The Grammar of Evangelizing: A Kaqchikel Grammar within a Doctrina Christiana
Title page of Doctrina Christiana
In 1692, an unknown Dominican priest authored a Doctrina Christiana in Kaqchikel, a Highland Mayan language. The Doctrina, a text used to explain aspects of the Bible and Christianity more generally, has not been widely studied. Apart from a somewhat faithful translation by Daniel Brinton in 1884, the Doctrina has largely gone unnoticed. Here, I highlight the section titled Arte de la lengua cakchiquel, a grammar of the Kaqchikel language nestled among the other content such as confessionaries, questionnaires, and discussions.
In the 17th century, when many grammars of Mesoamerican languages were written, it was common for a grammar to appear as a separate text. Although the same friar may have written a dictionary, grammar, and pastoral text, they were often printed or published separately. It is unusual for a grammar to be incorporated into a mostly pastoral work like the Arte de la lengua cakchiquel. However, given that the purpose of the grammar was to convert Indigenous, Kaqchikel-speaking people to Christianity, it is entirely logical and particularly illustrative that the grammar is written alongside doctrinal texts.
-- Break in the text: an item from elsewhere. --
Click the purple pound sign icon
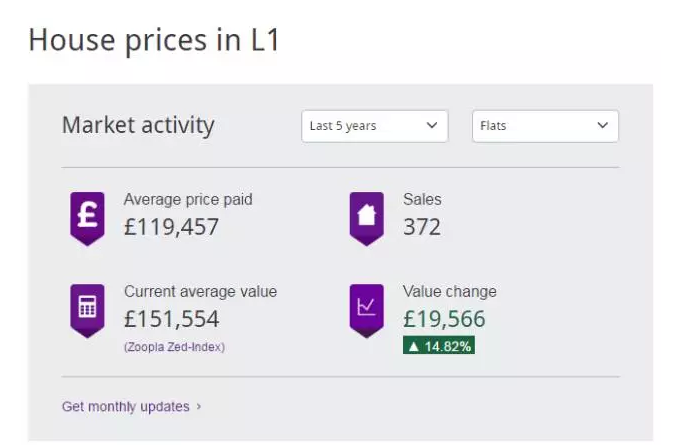Viewport: 674px width, 445px height. [x=87, y=218]
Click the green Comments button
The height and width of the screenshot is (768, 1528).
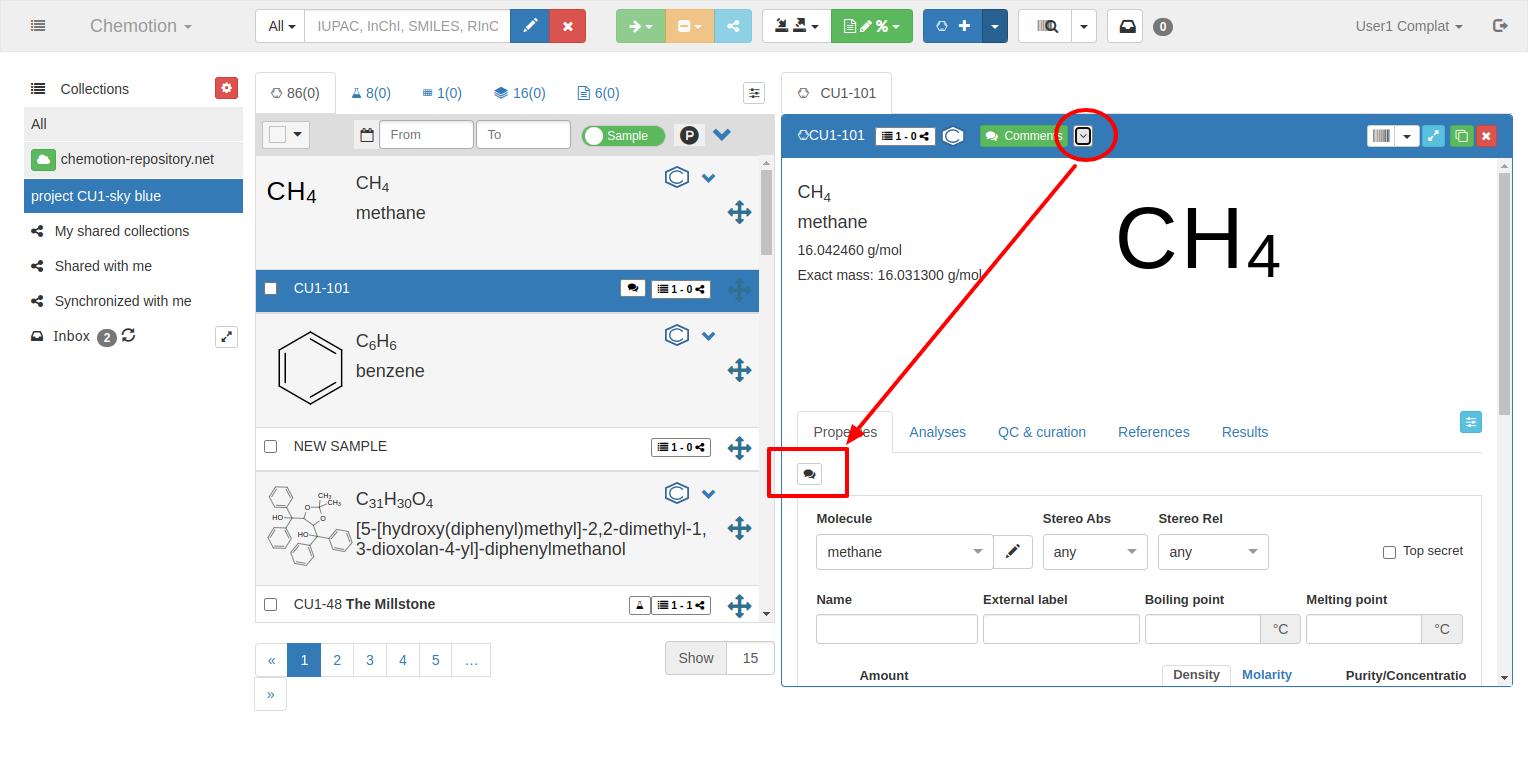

The grammar section is quite short at only 54 pages (26 leaves) of the 208 in the text. Handwritten in one or two columns per page, it is divided into six chapters. A friar studying the language could pick up the grammar and walk away with a passing knowledge of how the language works. The chapter layout and organization clearly reflect a reliance on the Latin grammar (Introductiones latinae) written by Antonio de Nebrija, a Spanish humanist of the late 15th century, whose work greatly influenced the missionary linguists of the Americas. As with contemporary grammars of other Mesoamerican languages, friars, like the author of the Arte de la lengua cakchiquel, innovated grammatical categories or modified them to suit their own descriptions of Indigenous languages. For example, in Kaqchikel there is no copula (commonly called a linking verb). The anonymous author acknowledges this fact and explains that speakers make equative statements by using a pronoun and a noun or adjective (inutz, ‘I am good’). Although the innovations by friars may seem like a deviation from the Graeco-Latin grammatical model, I contend that friars, like the unknown author of this Arte, continued the humanist tradition by describing Indigenous languages in their own terms instead of exclusively relying on a restrictive model.
Besides the linguistic content of the grammar, the religious content found throughout the Doctrina presents a fascinating look into the theology of Dominicans attempting to evangelize in the Highlands of Guatemala in the late 17th century. Dominicans were in fierce competition with Franciscans for the souls of Maya people in Highland Guatemala and adopted different techniques for conversion. Dominicans frequently incorporated Kaqchikel Maya spiritual terms into explanations of Christianity including concepts like God, Hell, and the Devil, while the Franciscans mostly did not. Because these Mayanized terms appear so often, the Doctrina can be seen as a distinctly Dominican example of a linguistic and pastoral document.